BoT prepares more baht measures

Moves target both short and long terms

The Bank of Thailand stands ready to implement additional measures to manage the strengthening baht under a targeted policy, on both a short-term and long-term basis.

The central bank's Monetary Policy Committee (MPC) has expressed concerns over the rapid appreciation of the baht as this affects the fragile economic recovery.

"The Bank of Thailand has several instruments to manage the baht. We will consider additional targeted measures and implement them continuously to manage the exchange rate for both the short and long term," said MPC secretary Titanun Mallikamas.

The central bank has continued to manage the movement of the exchange rate reflecting rising international reserves. Thailand's foreign reserves were registered at US$252 billion (7.7 trillion baht) as of Nov 6, up from $249 billion logged on Oct 30.

In 2019, the central bank lowered the cap on the outstanding balance of a non-resident account from 300 million baht per person to 200 million, an attempt to tamper inflows of short-term inflows speculating on the baht.

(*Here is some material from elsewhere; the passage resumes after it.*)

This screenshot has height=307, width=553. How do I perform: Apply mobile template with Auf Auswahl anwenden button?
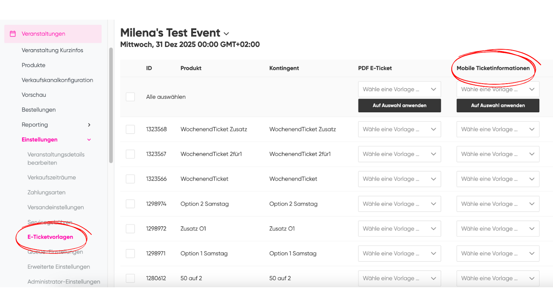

The US presidential election and progress on a Covid-19 vaccine have induced a risk-on sentiment, subsequently attracting foreign capital inflows to move into emerging markets across the globe, he said.

These developments have caused the baht to appreciate, although the currency has registered a year-to-date depreciation against the US dollar, said Mr Titanun.

The baht has strengthened by 4.3% against the greenback since the last MPC meeting on Sept 23.

The local currency appreciation ranks third after the Indonesian rupiah (5.3%) and Korean won (5.2%).

On a year-to-date basis as of Nov 17, the baht depreciated by 0.6% against the dollar, ranked third for currency depreciation against the greenback after the Indian rupee (-4.2%) and the rupiah (-0.8%).

Amid a severe impact caused by the Covid-19 outbreak globally, particularly between March and May, substantial capital outflows were seen in the Thai stock and bond markets, said Mr Titanun.

The firmer dollar during the period also induced the depreciation of other currencies, including the baht.

Offshore fund flows started to return to the Thai capital market this month.

The seven-member rate-setting panel will closely monitor developments in the foreign exchange market and capital flow movement.

The MPC voted unanimously on Wednesday to maintain the benchmark policy rate at 0.5% to support economic recovery.

Despite the better than expected third-quarter economic performance, the economy is expected to recover slowly and needs support from the loosening policy interest rate, said the MPC.

Since the economic recovery will remain fragile and marred by uncertainties, the MPC wants to preserve the limited policy space to act at the appropriate and most effective time.

The committee will also monitor the adequacy of stimulus measures and various risks, including political uncertainties, progress of protocols for admitting foreign tourists and financial position of businesses and households, in deliberating monetary policy.